Kommentar

Kalenderwoche 48

Guten Tag, liebe Leser,

Ich will nicht, aber Dir gönne ich es auch nicht. Was sich da wie ein Kinderspruch anhört, ist deutsche Politik 2017. Dann nämlich, wenn man mitregieren will – oder eben nicht. Die Jamaika-Gespräche sind geplatzt, jetzt soll es die SPD für die CDU richten. Doch diejenigen, die jetzt nicht ans Regieren kommen, torpedieren schon jetzt diejenigen, denen sie es nicht gönnen.

Gutes Regieren kannte in Deutschland schon bessere Umstände. Denn anscheinend gibt es manche, die vom Stillstand profitieren wollen.
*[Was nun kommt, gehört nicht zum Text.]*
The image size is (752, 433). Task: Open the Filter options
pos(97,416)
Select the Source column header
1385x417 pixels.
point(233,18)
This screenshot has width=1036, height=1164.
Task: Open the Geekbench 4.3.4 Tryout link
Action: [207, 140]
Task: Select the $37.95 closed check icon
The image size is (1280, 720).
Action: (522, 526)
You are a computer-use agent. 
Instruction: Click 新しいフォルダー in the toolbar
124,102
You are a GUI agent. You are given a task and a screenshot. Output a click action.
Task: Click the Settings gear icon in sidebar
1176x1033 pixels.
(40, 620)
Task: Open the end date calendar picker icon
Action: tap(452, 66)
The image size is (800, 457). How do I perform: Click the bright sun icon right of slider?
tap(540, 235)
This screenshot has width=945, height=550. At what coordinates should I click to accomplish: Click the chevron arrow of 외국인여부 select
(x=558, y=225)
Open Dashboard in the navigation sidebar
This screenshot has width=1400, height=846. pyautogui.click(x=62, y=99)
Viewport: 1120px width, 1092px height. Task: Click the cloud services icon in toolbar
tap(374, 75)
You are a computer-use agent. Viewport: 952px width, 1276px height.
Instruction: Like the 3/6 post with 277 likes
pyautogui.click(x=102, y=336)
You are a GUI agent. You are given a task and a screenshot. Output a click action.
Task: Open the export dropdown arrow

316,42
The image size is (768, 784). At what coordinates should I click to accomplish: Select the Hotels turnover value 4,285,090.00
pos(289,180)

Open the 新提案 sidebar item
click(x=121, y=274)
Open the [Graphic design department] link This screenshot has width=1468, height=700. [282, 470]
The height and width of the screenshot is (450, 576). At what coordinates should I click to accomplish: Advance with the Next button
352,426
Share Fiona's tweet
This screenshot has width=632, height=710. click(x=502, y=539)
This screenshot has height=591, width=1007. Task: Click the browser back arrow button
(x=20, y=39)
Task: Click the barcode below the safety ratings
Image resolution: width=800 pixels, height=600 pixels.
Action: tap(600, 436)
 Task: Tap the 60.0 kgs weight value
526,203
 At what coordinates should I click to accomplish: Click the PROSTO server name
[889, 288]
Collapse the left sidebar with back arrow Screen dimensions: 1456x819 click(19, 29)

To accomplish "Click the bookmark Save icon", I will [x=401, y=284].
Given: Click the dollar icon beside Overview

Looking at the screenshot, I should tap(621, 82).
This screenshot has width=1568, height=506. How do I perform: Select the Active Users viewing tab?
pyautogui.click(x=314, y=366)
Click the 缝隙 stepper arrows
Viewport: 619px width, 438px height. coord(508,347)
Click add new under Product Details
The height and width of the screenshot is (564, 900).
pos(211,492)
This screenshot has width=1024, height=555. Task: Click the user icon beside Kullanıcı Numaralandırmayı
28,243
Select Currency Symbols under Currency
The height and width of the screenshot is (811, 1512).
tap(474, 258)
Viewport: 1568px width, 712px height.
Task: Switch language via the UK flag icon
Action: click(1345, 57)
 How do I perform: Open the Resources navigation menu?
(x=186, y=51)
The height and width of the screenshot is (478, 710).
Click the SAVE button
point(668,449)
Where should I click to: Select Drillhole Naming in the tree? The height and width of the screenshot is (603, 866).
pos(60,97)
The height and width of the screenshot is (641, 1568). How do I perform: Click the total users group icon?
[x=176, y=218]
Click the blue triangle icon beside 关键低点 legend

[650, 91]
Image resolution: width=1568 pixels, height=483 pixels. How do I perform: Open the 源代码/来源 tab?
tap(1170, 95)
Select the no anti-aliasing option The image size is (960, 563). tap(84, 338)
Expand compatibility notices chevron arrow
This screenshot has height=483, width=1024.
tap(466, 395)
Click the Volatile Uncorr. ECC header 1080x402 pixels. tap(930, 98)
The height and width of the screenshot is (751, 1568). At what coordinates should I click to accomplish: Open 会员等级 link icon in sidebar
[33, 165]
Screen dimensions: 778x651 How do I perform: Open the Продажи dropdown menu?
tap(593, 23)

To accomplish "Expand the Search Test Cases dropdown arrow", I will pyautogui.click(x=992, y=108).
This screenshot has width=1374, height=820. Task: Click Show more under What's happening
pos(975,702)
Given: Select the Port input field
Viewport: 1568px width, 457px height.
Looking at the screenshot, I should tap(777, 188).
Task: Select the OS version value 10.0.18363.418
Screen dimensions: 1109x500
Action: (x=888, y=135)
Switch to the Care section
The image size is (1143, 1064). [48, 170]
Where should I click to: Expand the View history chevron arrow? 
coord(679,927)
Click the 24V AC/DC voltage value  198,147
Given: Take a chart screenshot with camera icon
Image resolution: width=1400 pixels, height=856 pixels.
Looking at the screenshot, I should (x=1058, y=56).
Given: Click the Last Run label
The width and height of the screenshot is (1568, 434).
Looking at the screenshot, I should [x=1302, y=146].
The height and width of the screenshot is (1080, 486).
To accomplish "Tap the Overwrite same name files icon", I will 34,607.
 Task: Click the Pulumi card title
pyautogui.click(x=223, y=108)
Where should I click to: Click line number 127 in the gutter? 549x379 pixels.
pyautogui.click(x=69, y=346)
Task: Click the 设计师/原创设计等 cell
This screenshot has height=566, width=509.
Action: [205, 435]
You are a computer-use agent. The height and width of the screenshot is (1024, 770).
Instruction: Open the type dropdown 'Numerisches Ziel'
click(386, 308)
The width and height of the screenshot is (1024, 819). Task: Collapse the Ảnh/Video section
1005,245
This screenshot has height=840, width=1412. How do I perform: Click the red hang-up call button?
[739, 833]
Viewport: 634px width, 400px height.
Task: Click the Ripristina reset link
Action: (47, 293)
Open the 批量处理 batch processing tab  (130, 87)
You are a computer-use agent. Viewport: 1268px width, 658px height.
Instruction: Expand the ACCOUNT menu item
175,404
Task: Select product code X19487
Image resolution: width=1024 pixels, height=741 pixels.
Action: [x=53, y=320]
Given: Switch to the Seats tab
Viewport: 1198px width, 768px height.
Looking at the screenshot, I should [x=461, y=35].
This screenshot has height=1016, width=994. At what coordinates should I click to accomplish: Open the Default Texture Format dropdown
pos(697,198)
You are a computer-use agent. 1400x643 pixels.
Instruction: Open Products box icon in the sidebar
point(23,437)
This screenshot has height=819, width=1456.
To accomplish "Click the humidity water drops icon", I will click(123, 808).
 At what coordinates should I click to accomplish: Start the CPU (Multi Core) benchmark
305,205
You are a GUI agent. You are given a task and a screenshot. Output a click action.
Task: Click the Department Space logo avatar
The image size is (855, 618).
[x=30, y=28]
Langsam sollten FDP und CSU verstehen, dass man mit einigen Äußerungen zur Unzeit nur spaltet. Andere und die eigene Partei. Da kann man hoffen, dass man sich trotz der Spaltungsversuche einigen kann.

Warum mögen die Verhinderten Fast-Minister das Spalten? Die FDP tut dies aus Triumph. Sie plant an Macht zuzulegen, während bei der CSU eher Verzweiflung der Antrieb ist. Jedenfalls schlagen FDP wie CSU erst mal auf eine eventuelle Koalition von CDU und SPD ein. Aus unterschiedlichen Motiven. Für unser Land, das sollte den Protagonisten klar sein, ist dieses Verhalten nicht gut.

Vielleicht passt in dieses Torpedieren auch die Haltung von Agrarminister Christian Schmidt (CSU), der sich über den Koalitionskonsens mit der SPD hinweggesetzt hat und vor wenigen Tagen gegen den Willen der SPD-Ministerin Barbara Hendricks für einen fortgesetzten EU-weiten Gebrauch des Unkrautgifts Glyphosat gestimmt hat.

Wollten die Christsozialen, die in Erwartung von Verhandlungen mit der SPD über eine Neuauflage der Großen Koalition, nur mal schnell die Muskeln spielen lassen? Sind dies nicht einfach Politspielchen, die unserem Land schaden.

Die CSU tut sich und Deutschland so keinen Gefallen. Auch schwächt sie so ihre Position beim Wähler und bei den Koalitionsverhandlungen.